医師からは1か月考えても良いと言われましたが、私が1週間で決めると伝えました。その後、がん専門病院のがん支援ナースにも相談しました。痛みのコントロールは薬で可能だと聞いていたため、痛みよりも呼吸困難など息苦しくなることは避けたいと思いました。また、入浴時に肩までつかることはできませんが、自宅のお風呂なら姿勢を工夫すれば背中側はお湯につかれると確認でき、全摘手術を受ける決意をしました。
喉頭全摘手術と職場復帰への道のり
2025年5月に、喉頭全摘出手術とリンパ節切除を受けました。BNCT治療の影響で入院期間が2か月になる可能性も伝えられていましたが、部長先生が手術をしてくださり、結果的に最短の3週間で退院することができました。
声を失った不便さはありますが、気管切開でチューブが入っていたときよりも楽になったと感じることも多いです。発声については、自己流で行うと変な癖がつくと調べて知っていたため、退院した翌日に発声教室の説明会に参加しました。

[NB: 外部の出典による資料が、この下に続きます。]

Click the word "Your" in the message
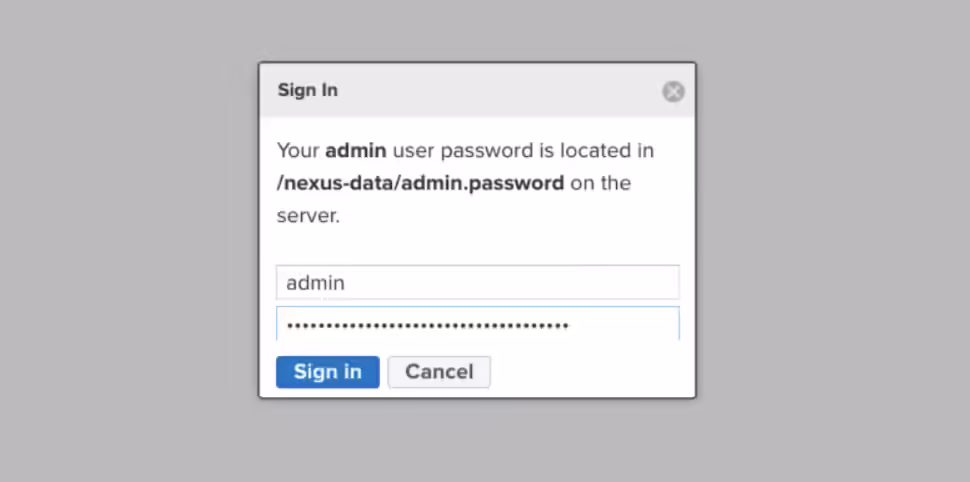 point(298,150)
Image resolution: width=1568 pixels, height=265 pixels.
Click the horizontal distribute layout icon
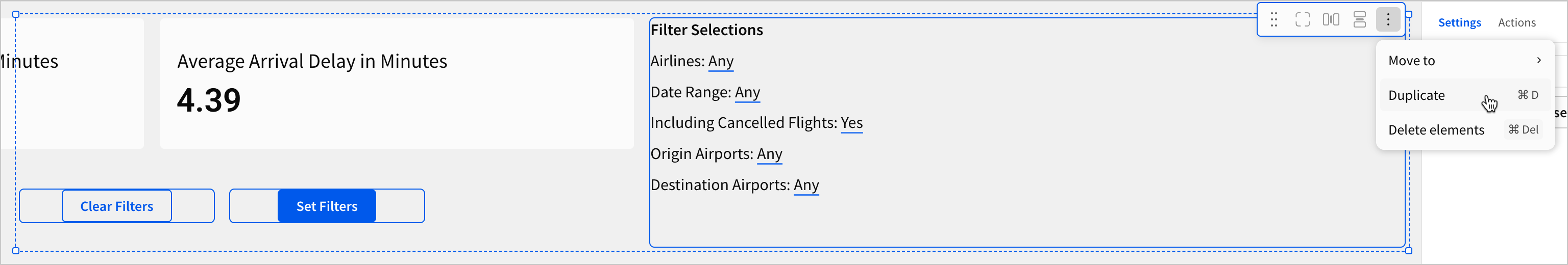[x=1331, y=20]
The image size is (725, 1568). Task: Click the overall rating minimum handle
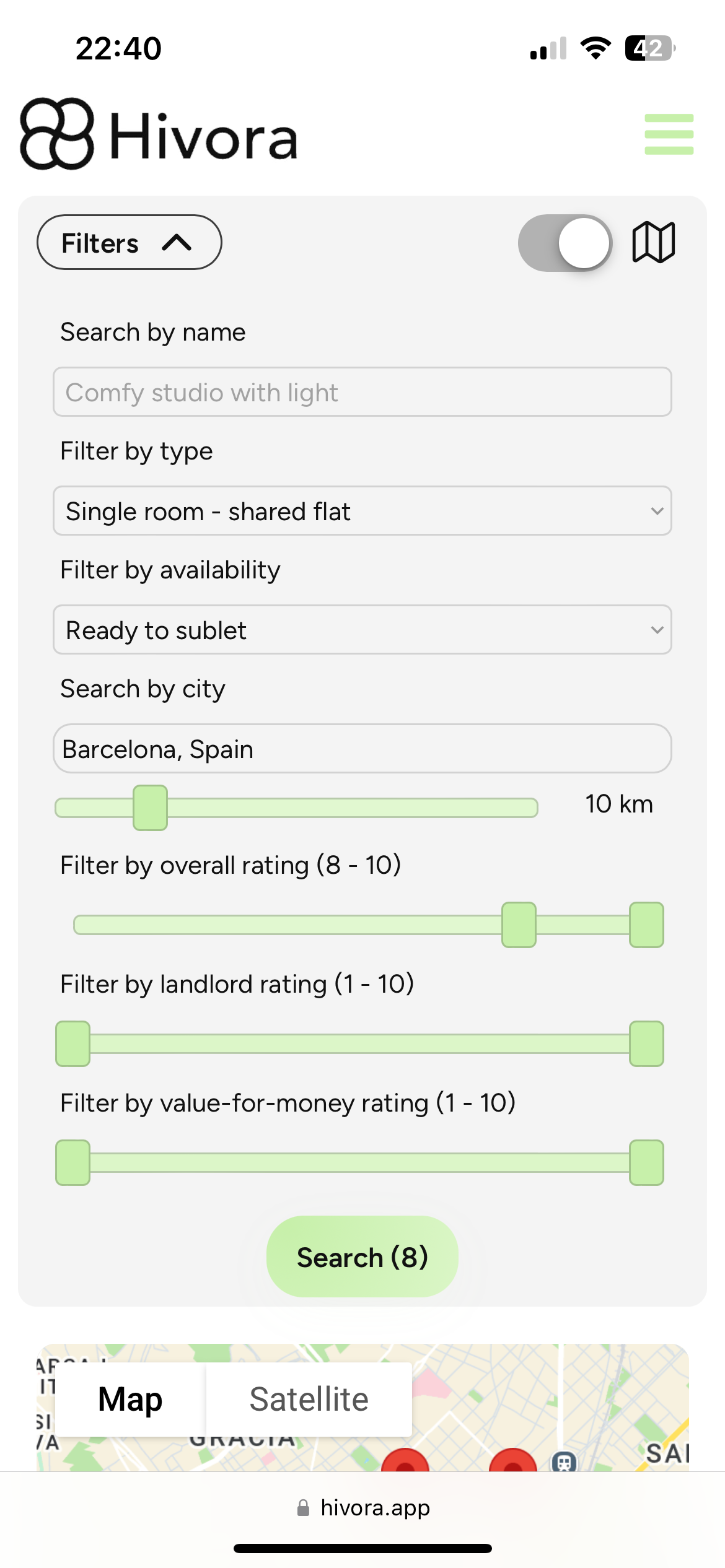[x=519, y=925]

退院2日後から1か月間は週に3回通い、仕事に復帰してからは2週間から1か月に1回のペースで通いました。初日から「あ」という食道発声ができ、1年以上が経ち、現在では短文なら話せるようになりました。
仕事を続ける意義と周囲への感謝
全摘手術を受けるにあたり、声を失うことで仕事への影響が避けられないため、手術前に会社へ相談をしていました。会話が必要な業務もありましたが、会社からはメールやチャットなどを使った業務で対応できるよう勤務形態に都合をつけてもらえました。
がん患者が仕事を失うケースもある中で、事情を汲み取って仕事を継続させてくれた会社には大変感謝しています。仕事を続けることは、収入面だけでなく、社会とのつながりを保ち、毎朝起きて生活のリズムを崩さずに日常を送るための大きな支えになっています。

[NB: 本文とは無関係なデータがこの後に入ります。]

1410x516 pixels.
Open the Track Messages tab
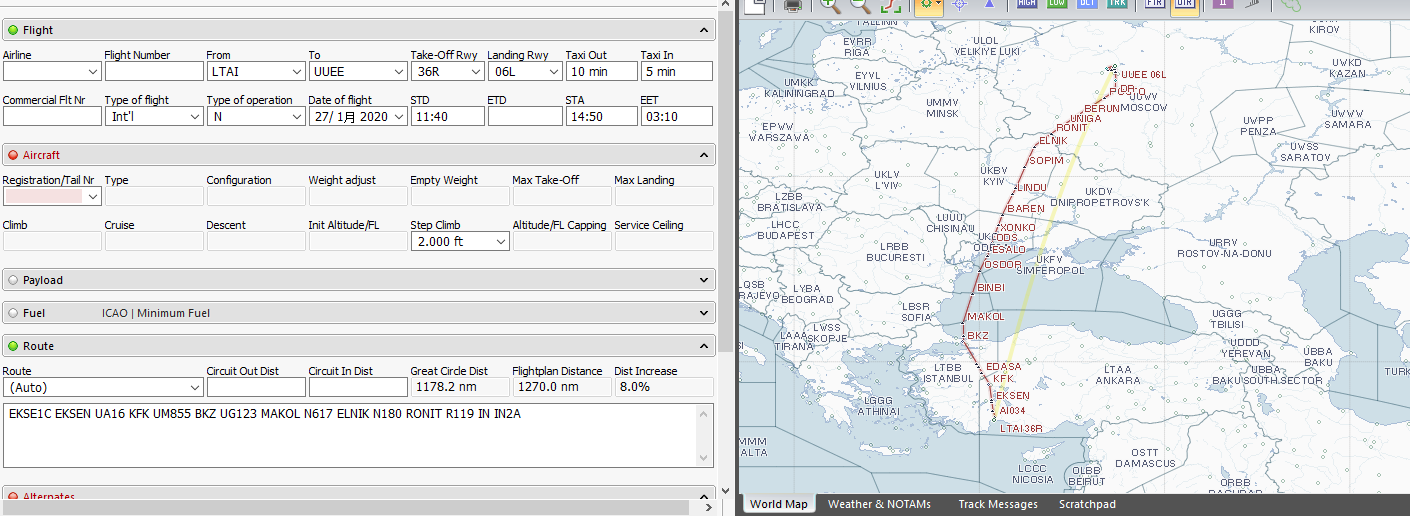[997, 504]
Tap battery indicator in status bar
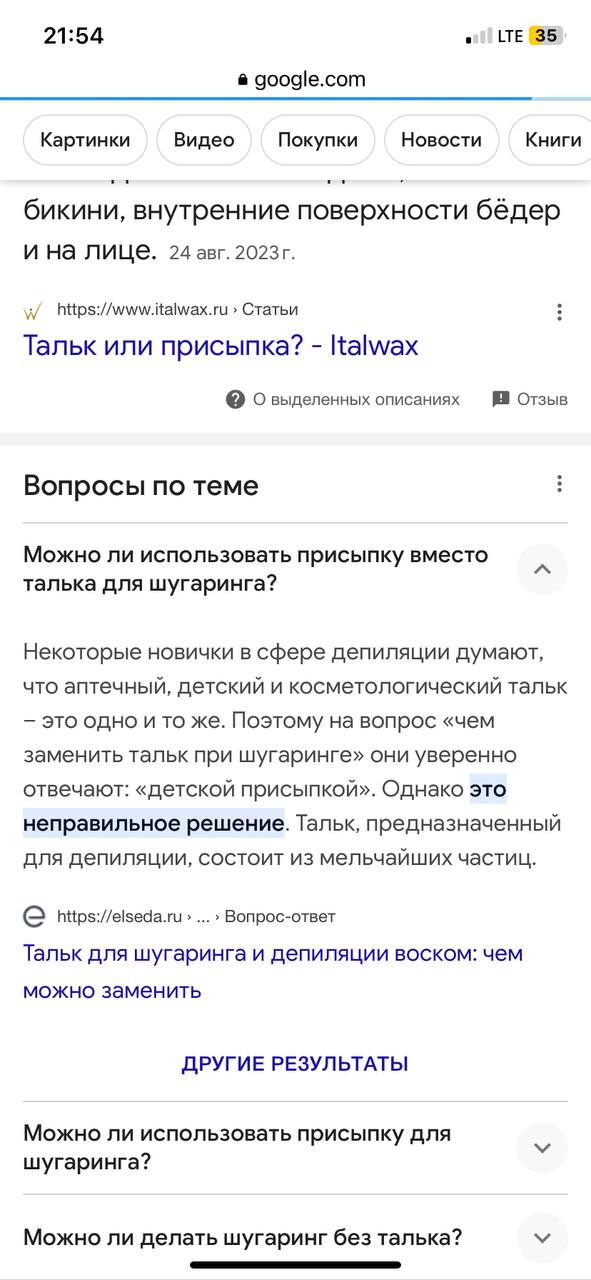 pyautogui.click(x=547, y=36)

振り返ると、家族はもちろんですが、職場や友人たちの助言の力が私の気持ちを大きく支えてくれました。周囲の方々に恵まれたと心から感謝しています。
今、がんと向き合っている方へのメッセージ
今、がん治療をしている方にお伝えしたいことがあります。
信頼できる情報源を見つけて参考にしてください
現在は情報が多く、正しい情報にたどり着きにくい状況です。私は頭頸部外科学会やがん情報サービスのホームページを参考にしました。また、手術を行うか迷ったときには、患者会のホームページや同じ病気をした方の発信を読んで参考にしました。信頼できる情報源を見つけて、確かな情報を参考にしてください。
周囲の助言やサポートを頼ってください
私の場合、友人からの助言や職場の理解が治療を続ける上で大きな力になりました。つらいときは一人で抱え込まず、周囲の人やがん支援ナースなどの専門家に相談し、自分にとって納得のいく選択をしてください。